Friday, June 27, 2008

Ghostwriting Part V--Inside a Ghosting Job

We’ve finally reached the last installment of the ghostwriting series. Let’s get this over with so we can move on to something a bit more interesting, shall we?

Once you land a work-for-hire agreement with the series of your choosing, your editor may hand you a packet which contains a series bible, a few story outlines, and a book or two. The series bible tells you everything you need to know about the series thus far; major story arcs, important backstories, physical descriptions and names of all the characters and places, relationship details and personalities. It’s important to know this info inside and out. I would also recommend reading as many books in the series as you can handle so you can thoroughly digest the tone and style. It will make your work much easier.

The outlines you are likely to be given are the outline for the book you've been hired to write, plus the outline of the book that comes before yours in the series and the outline for the book that comes after yours. These outlines can run somewhere around ten or twenty pages and hit the major plot points of the story. They are sometimes written by the creator of the series, and sometimes they are written by an editor, who then shows it to the creator for approval. You are not allowed to deviate from this outline, but luckily there is a lot of wiggle room with settings, transitions, and all the little nuances that take a ho-hum story and make it gripping.

When I was ghosting, I had six weeks to write my first draft. My outlines were around 20 pages or so and I was expected to flesh it out into a 250 page novel. I’m a pretty slow writer, so I found the deadline to be a challenge, but I always found a way to get my work done on time. As I mentioned before, ghosting for a series is a bit like riding an escalator—when one person stops at the bottom, it puts a lot of people in trouble. Be sure to respect your deadlines.

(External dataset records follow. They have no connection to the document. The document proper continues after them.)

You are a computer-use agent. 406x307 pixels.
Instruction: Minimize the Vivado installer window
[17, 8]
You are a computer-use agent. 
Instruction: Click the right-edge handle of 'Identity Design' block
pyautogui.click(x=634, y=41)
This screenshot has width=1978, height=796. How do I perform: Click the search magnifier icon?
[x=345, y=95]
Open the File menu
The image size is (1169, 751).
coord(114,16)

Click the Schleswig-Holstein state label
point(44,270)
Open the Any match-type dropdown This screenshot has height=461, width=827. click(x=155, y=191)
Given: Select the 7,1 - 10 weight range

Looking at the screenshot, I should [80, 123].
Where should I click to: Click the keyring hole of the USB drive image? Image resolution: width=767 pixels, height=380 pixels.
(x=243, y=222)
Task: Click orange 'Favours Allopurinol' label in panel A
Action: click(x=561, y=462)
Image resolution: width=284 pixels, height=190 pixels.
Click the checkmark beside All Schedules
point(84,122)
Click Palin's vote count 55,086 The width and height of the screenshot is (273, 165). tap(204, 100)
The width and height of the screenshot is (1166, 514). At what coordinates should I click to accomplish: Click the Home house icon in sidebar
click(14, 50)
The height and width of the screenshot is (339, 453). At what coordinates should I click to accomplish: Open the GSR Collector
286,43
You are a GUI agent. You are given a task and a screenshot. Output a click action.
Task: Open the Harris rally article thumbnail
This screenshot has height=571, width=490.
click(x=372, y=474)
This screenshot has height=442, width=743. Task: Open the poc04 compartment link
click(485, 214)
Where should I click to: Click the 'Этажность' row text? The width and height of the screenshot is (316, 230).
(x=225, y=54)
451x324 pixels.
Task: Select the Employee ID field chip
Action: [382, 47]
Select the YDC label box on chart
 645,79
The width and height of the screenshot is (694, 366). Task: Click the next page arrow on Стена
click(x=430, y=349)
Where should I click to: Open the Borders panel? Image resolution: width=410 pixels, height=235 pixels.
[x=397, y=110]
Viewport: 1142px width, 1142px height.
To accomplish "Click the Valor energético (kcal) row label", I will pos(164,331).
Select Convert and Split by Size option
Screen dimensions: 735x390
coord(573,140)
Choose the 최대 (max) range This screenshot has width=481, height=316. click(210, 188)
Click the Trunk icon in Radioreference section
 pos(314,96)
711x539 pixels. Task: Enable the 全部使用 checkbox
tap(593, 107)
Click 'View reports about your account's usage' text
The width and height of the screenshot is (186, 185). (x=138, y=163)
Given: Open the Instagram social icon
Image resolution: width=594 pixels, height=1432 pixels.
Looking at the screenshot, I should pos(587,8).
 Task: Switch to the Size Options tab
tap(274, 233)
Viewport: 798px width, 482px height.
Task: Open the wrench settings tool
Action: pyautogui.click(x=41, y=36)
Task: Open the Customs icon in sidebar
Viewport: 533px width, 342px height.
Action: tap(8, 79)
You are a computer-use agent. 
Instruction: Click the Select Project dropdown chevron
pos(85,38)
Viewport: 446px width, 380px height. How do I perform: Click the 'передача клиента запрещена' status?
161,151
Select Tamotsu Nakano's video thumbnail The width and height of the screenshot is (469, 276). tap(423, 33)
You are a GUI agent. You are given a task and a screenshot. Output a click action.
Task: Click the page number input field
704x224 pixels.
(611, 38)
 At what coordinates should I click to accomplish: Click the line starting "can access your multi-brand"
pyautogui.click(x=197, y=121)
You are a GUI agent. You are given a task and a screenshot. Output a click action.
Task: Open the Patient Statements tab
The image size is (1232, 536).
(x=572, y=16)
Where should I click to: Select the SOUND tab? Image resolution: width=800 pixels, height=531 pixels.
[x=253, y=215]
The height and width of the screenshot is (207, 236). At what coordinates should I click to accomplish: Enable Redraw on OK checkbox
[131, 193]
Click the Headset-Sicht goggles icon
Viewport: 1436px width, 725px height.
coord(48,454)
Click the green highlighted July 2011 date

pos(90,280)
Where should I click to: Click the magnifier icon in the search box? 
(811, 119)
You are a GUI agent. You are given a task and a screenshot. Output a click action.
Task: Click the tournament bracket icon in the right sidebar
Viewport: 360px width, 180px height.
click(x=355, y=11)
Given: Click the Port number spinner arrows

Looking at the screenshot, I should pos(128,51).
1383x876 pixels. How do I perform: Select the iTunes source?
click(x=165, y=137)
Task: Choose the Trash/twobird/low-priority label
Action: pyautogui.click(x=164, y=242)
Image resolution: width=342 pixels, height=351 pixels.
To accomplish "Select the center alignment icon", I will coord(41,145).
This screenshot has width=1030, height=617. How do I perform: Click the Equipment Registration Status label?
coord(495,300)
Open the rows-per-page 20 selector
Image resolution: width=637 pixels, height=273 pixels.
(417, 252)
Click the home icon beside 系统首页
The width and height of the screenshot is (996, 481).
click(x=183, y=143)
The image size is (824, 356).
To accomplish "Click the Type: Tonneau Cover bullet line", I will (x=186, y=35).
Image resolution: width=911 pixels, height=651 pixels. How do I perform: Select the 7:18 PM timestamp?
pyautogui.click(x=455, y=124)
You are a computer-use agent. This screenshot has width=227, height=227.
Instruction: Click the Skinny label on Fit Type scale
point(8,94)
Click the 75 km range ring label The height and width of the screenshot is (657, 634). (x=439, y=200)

After turning in the first draft, my editor would take about a week or two to look the manuscript over. Then it was returned to me with comments. I would look over her notes and ask questions about anything that needed clarification, then I would have two weeks to make the corrections. Sometimes the changes were substantial; other times, they were minimal. If you do your work correctly, once you turn in the revised draft, that should be the end of it. If not, you might have to do a little more fixing, but this is usually pretty rare. Once the editor approves of the final manuscript, she will submit the approval to the accounting department so that you can receive the final installment of your advance.

That’s basically all there is to it. If you work well under pressure and don’t mind writing for teenagers, then I highly recommend using work-for-hire as a first step to a writing career. If you are professional and reliable, ghosting can open many doors. Over the years, several editors of mine have moved on to bigger and better things—one wrote a best-selling series of her own that became a movie. Developing good relationships, even at this level, can become beneficial later on when you have higher aspirations of your own.